Task input Start Marker

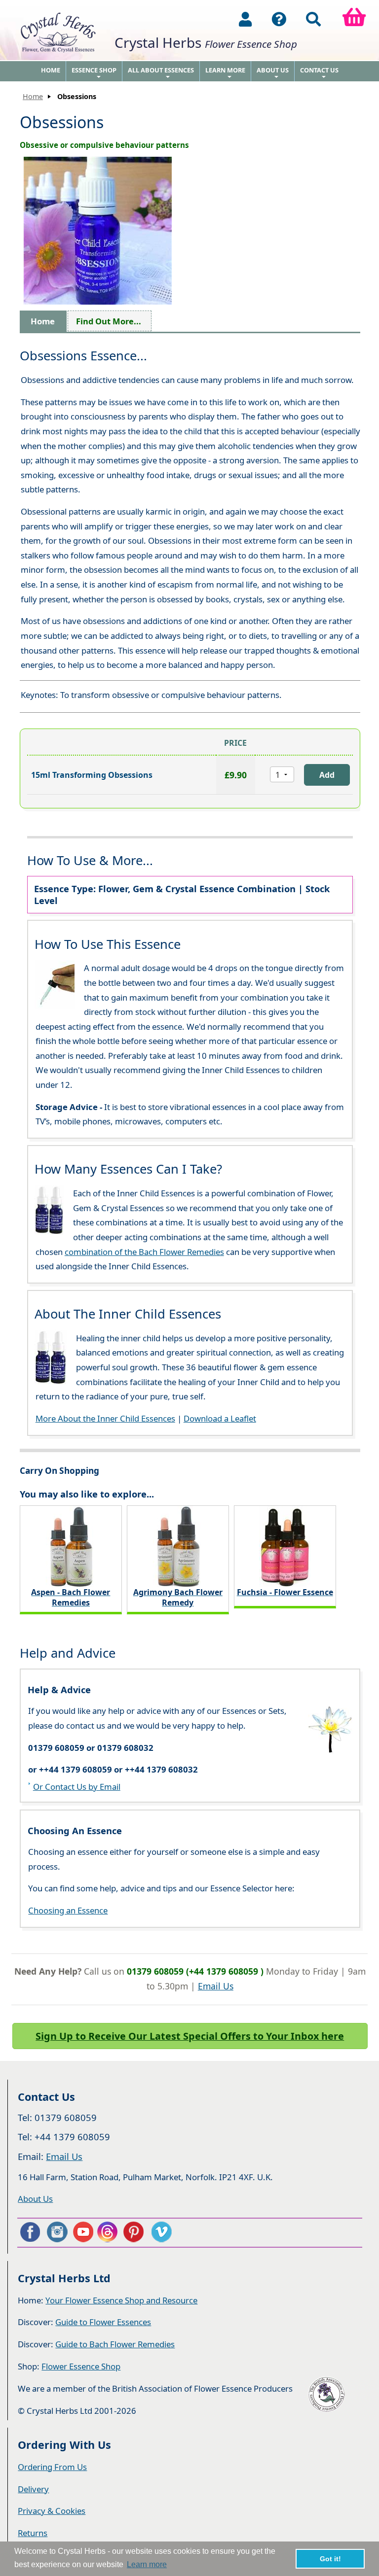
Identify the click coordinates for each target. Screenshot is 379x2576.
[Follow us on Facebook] (29, 2232)
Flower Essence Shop (80, 2366)
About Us (273, 73)
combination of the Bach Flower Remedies (144, 1251)
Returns (32, 2533)
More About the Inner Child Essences (105, 1418)
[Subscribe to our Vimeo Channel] (162, 2232)
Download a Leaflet (220, 1418)
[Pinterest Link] (135, 2232)
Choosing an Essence (68, 1910)
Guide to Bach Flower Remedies (115, 2344)
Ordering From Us (52, 2466)
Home (50, 70)
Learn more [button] (147, 2564)
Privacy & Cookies (51, 2510)
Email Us (215, 1986)
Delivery (33, 2489)
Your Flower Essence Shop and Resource (121, 2300)
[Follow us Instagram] (56, 2232)
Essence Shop (94, 73)
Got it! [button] (330, 2559)
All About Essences (161, 73)
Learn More (225, 73)
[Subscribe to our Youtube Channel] (83, 2232)
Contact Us (319, 73)
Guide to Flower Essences (103, 2322)
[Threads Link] (109, 2232)
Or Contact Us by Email (76, 1786)
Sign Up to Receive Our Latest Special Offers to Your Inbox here (190, 2036)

Task input End Marker

> **Instructions to follow**
Find the word "Subscribe" in the entries, then copy out every line that has it.

> **Output for this exercise**
[Subscribe to our Vimeo Channel] (162, 2232)
[Subscribe to our Youtube Channel] (83, 2232)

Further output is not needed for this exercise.